'Start-ups can transform Pakistan's agri-sector'

NA panel stresses need for tech-driven sustainable agriculture, food security


APP March 05, 2020
A Reuters file photo of an agricultural field.

ISLAMABAD: The youth-led innovative and disruptive agricultural start-ups offer a promising pathway to transform Pakistan’s conventional agriculture sector into a globally aligned and competitive sector, National Assembly Speaker Asad Qaiser said on Wednesday.

During a meeting with founders of various agricultural start-ups who briefed a National Assembly panel on the path-breaking innovations, the speaker urged the government to facilitate and scale up the quality of start-ups as they were engines of rural and agricultural development.

He also underlined the need for creating an enabling environment for the private sector to lead the transfer of farm technology and raise Pakistan’s agri-productivity and export competitiveness.

Members of the National Assembly Special Committee on Agricultural Products appreciated the innovations made by the agricultural start-ups.

They stressed that given the rapid expansion of Pakistan’s population and immense emphasis on the country’s natural resources, tech-driven sustainable agriculture and food security system offered immense potential to meet Pakistan’s food security needs.
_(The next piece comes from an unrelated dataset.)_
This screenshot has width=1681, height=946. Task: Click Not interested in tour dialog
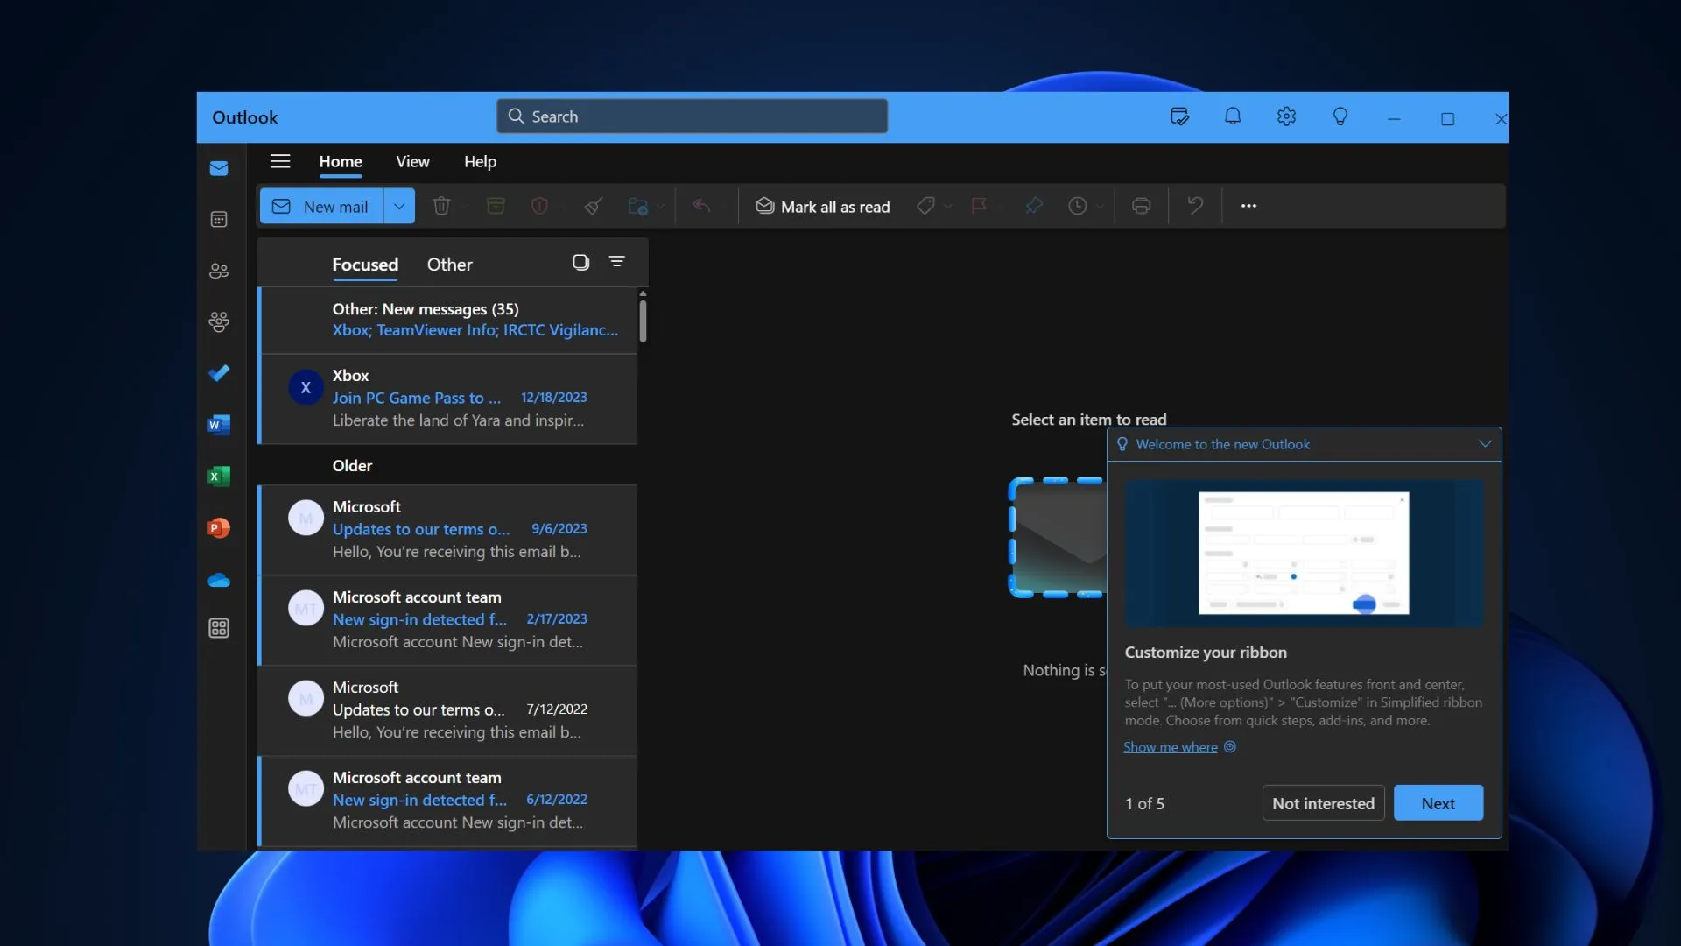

MNA Syed Fakhar Imam stated that seven decades of bad governance and according secondary priority to agriculture had hindered Pakistan’s progress to realise the full agricultural potential. He appreciated the National Assembly speaker for taking steps to build the political momentum for uplifting Pakistan’s agro-economy.

He called for youth’s engagement in agriculture, supported by artificial intelligence, e-commerce portal, data-mining and other ICT solutions.

Minister for Inter-Provincial Coordination Dr Fehmida Mirza urged the founders of start-ups to pay specific attention to the problems of small farmers and women, who continued to be constrained by significant barriers including fragmented landholding, lack of access to credit and information technology, and were exploited by middlemen.

Minister for National Food Security and Research Khusro Bakhtiar, while endorsing the observations, underlined the need for examining the rules regulating access to credit for agricultural start-ups.

He urged the start-ups to collaborate with the government on the themes included in the Prime Minister’s Agriculture Emergency Programme.

Published in The Express Tribune, March 5th, 2020.